Photos by @gravity508 at The Roots Picnic 2010.
The Roots are truly the hardest working band in show business right now.
How else can you explain working 5 days a week in NYC while “communing” from Philly, banging out albums between sets, producing another album (John Legend), throwing jam sessions and their own picnic, and crossing the border to do Montreal Jazz Fest? Somebody give these guys a medal.
And with all of this hard work, they still have the energy to rock a 2 hour plus long show to a sold out crowd at Montreal’s Metropolis theater.
First and foremost, The Roots are a jam band. There is no predefined setlist, no reliance on the hits, no short punchy pop songs.
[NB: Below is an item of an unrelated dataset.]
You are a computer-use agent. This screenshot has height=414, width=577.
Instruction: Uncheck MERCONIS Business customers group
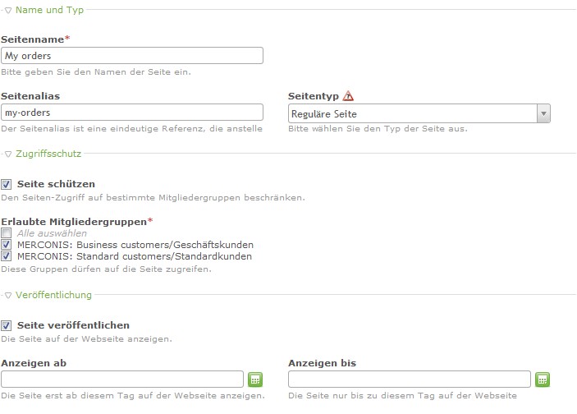(7, 245)
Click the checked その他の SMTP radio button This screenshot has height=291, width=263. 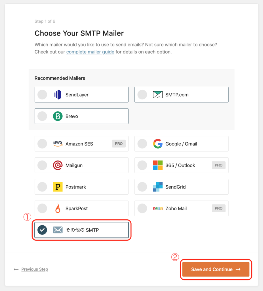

Just two hours of some of the most diverse music known to man. Folks coming to hear the band play tracks from their latest album in full were disappointed–they only played the set staple “How I Got Over,” and “The Fire,”–but they made up for this point by playing anything and everything from their vast musical knowledge base–whether it’s a cover of The Isley Brothers or Guns N’ Roses or even the latest Jock Jam.
In actuality, their show was more about showcasing the band rather than the music. Each member received a 20 plus minute set all of their own. Whether it’s Questlove going in on dueling drum solos with percussionist Frank Knuckles, or Capt’N Kirk showcasing his ultra versatile guitar style. Unlike the serious tone of most of the albums, the Roots come to party. The band has fun on stage, running around the stage and doing coordinated dance moves. It’s actually heartening to see a hip-hop act have fun on stage for once.
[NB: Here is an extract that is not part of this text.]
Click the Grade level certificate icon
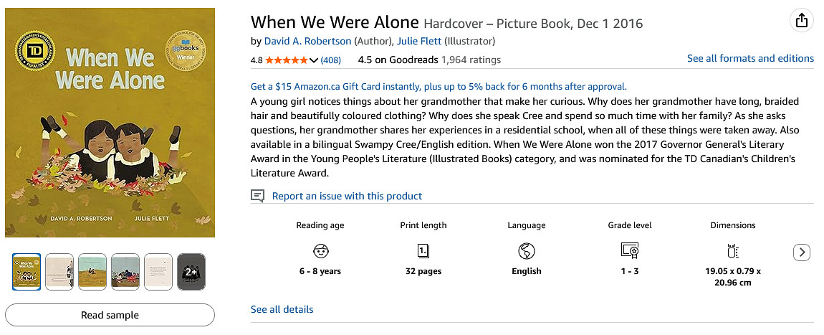 pos(630,251)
SIDENOTE: Kirk needs to do a solo album RIGHT NOW. I mean really the dude is probably one of the top 5 guitar players touring at the moment. He can pretty much murder anybody out there as he demonstrated several times during this performance.
Even though The Roots might have deviated from the corporate script–a tribute to Fela Kuti got blank stares–it’s the hits that brought the crowd around. “You Got Me,” had the crowd of nearly 2000 singing into tears, while the ever perennial “The Seed 2.0,” and “The Next Movement,” got a larger response out of the crowd than anything else in their set.
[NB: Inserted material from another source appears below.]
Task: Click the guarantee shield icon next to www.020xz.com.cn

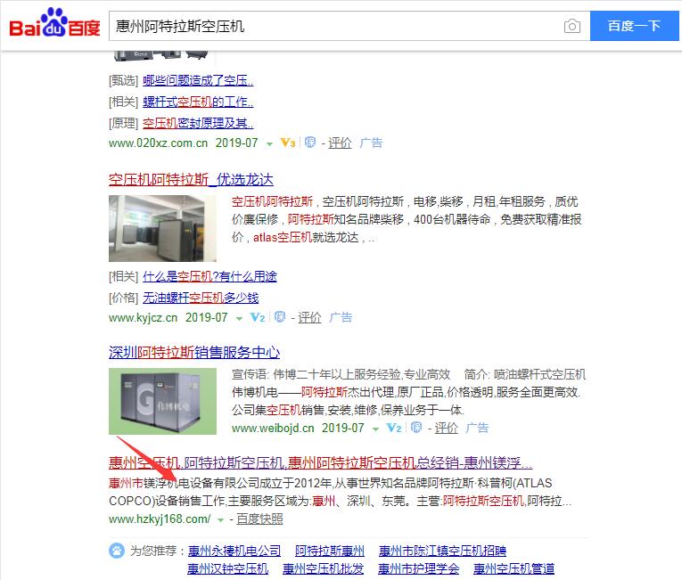Action: point(310,143)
After more than 20 years in the game, we can safely say that The Roots have not lost their touch, and we can even say that they’ve gotten even better with age. Each stage show seems to see the band get more tighter with their sound, and more comfortable with their stage appearance. It’s almost a rarity in hip-hop to see one crew work so hard to entertain.
At this point, I would usually drop the “if they come to your town…” line. However if you haven’t seen the Roots live yet you’re losing. Nuff said.